*** Opening of PROVIDED MATERIAL ***

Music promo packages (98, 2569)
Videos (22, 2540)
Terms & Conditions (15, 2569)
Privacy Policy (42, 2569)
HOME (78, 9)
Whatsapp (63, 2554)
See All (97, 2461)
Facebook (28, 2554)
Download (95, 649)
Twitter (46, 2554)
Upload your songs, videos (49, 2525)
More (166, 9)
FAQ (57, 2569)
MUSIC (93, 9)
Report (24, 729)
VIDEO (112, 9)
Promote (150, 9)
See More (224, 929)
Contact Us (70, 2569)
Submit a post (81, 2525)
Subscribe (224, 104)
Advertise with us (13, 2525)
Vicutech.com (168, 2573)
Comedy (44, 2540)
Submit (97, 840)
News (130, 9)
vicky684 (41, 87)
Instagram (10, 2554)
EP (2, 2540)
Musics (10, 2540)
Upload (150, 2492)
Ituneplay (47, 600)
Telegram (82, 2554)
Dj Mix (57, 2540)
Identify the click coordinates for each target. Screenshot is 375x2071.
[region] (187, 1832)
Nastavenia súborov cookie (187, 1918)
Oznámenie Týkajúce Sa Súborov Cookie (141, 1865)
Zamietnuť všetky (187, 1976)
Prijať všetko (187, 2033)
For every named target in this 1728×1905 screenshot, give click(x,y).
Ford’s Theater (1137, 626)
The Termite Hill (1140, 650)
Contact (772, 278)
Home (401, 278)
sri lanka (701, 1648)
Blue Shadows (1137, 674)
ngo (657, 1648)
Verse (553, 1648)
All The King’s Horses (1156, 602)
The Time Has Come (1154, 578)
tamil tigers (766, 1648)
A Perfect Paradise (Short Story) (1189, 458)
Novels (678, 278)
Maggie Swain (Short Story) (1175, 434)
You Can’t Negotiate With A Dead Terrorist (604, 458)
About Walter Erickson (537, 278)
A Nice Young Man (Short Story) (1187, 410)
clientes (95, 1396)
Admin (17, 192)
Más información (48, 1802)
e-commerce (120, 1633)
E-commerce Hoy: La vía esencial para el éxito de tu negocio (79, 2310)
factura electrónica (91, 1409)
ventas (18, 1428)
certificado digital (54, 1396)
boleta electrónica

*** Close of PROVIDED MATERIAL ***

**WHAT THIS TASK INVOLVES:**
Retype exactly the line with "Videos (22, 2540)" and each line after it until the records end, and include no other line.

**FINISHED EXERCISE:**
Videos (22, 2540)
Terms & Conditions (15, 2569)
Privacy Policy (42, 2569)
HOME (78, 9)
Whatsapp (63, 2554)
See All (97, 2461)
Facebook (28, 2554)
Download (95, 649)
Twitter (46, 2554)
Upload your songs, videos (49, 2525)
More (166, 9)
FAQ (57, 2569)
MUSIC (93, 9)
Report (24, 729)
VIDEO (112, 9)
Promote (150, 9)
See More (224, 929)
Contact Us (70, 2569)
Submit a post (81, 2525)
Subscribe (224, 104)
Advertise with us (13, 2525)
Vicutech.com (168, 2573)
Comedy (44, 2540)
Submit (97, 840)
News (130, 9)
vicky684 (41, 87)
Instagram (10, 2554)
EP (2, 2540)
Musics (10, 2540)
Upload (150, 2492)
Ituneplay (47, 600)
Telegram (82, 2554)
Dj Mix (57, 2540)
Identify the click coordinates for each target. Screenshot is 375x2071.
[region] (187, 1832)
Nastavenia súborov cookie (187, 1918)
Oznámenie Týkajúce Sa Súborov Cookie (141, 1865)
Zamietnuť všetky (187, 1976)
Prijať všetko (187, 2033)
For every named target in this 1728×1905 screenshot, give click(x,y).
Ford’s Theater (1137, 626)
The Termite Hill (1140, 650)
Contact (772, 278)
Home (401, 278)
sri lanka (701, 1648)
Blue Shadows (1137, 674)
ngo (657, 1648)
Verse (553, 1648)
All The King’s Horses (1156, 602)
The Time Has Come (1154, 578)
tamil tigers (766, 1648)
A Perfect Paradise (Short Story) (1189, 458)
Novels (678, 278)
Maggie Swain (Short Story) (1175, 434)
You Can’t Negotiate With A Dead Terrorist (604, 458)
About Walter Erickson (537, 278)
A Nice Young Man (Short Story) (1187, 410)
clientes (95, 1396)
Admin (17, 192)
Más información (48, 1802)
e-commerce (120, 1633)
E-commerce Hoy: La vía esencial para el éxito de tu negocio (79, 2310)
factura electrónica (91, 1409)
ventas (18, 1428)
certificado digital (54, 1396)
boleta electrónica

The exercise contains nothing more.